Re: Triage recovery of damaged Subversion repo

2022-11-28 Thread Michael K
Daniel, thanks for your reply! It is greatly appreciated.

"Yes, rev files have quite a bit of internal structure: reps, node-rev
headers, changed-paths, P2L/L2P, final line. These are generally easy
to parse out of surrounding contexts (revprop files use counted-length
strings, reps have their header and "ENDREP" trailer, L2P-INDEX and
P2L-INDEX know their own length and have ASCII before and after them,
and everything else is ASCII in specific formats)."

I have frequently looked over the documentation at
https://svn.apache.org/repos/asf/subversion/trunk/subversion/libsvn_fs_fs/structure.
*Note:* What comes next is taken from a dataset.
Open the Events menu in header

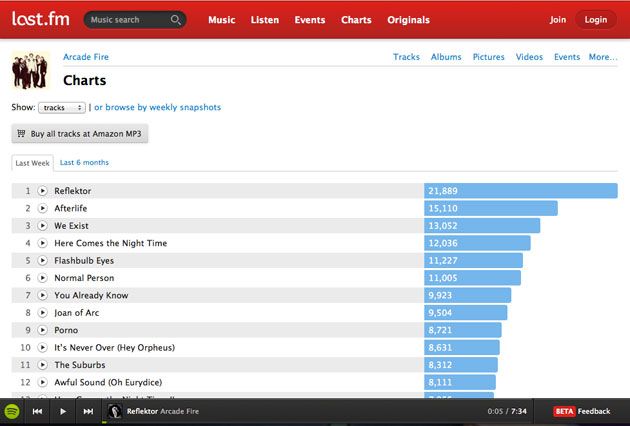click(309, 20)
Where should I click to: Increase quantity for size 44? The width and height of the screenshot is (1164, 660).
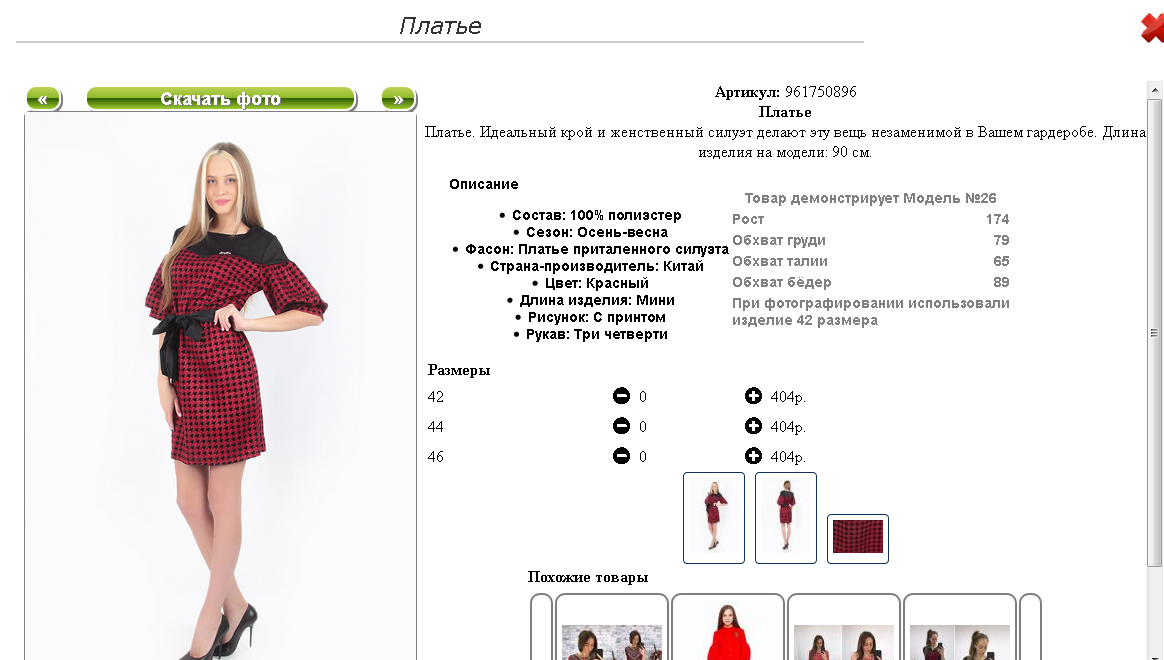pyautogui.click(x=753, y=426)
I can definitely recognize the border between reps when I see an "ENDREP",
0A (newline), and then a "DELTA SVN". But then there are those that have
significant data bewteen "ENDREP" and "DELTA SVN" and I don't understand
what is going on there yet. I don't know how I would split those if needed.

"Similarly, it should be easy to recognize where the appended cryptogram
and padding start, since the part from L2P-INDEX to the last line is
distinctive and self-checksummed."

Yes, I have been able to remove the tailing bit that the ransomware added
at the end of files. I made a program to process all files and it does that
fine.

"I don't know by heart what elements will be serialized into the first
4KB of a rev file in logical addressing mode."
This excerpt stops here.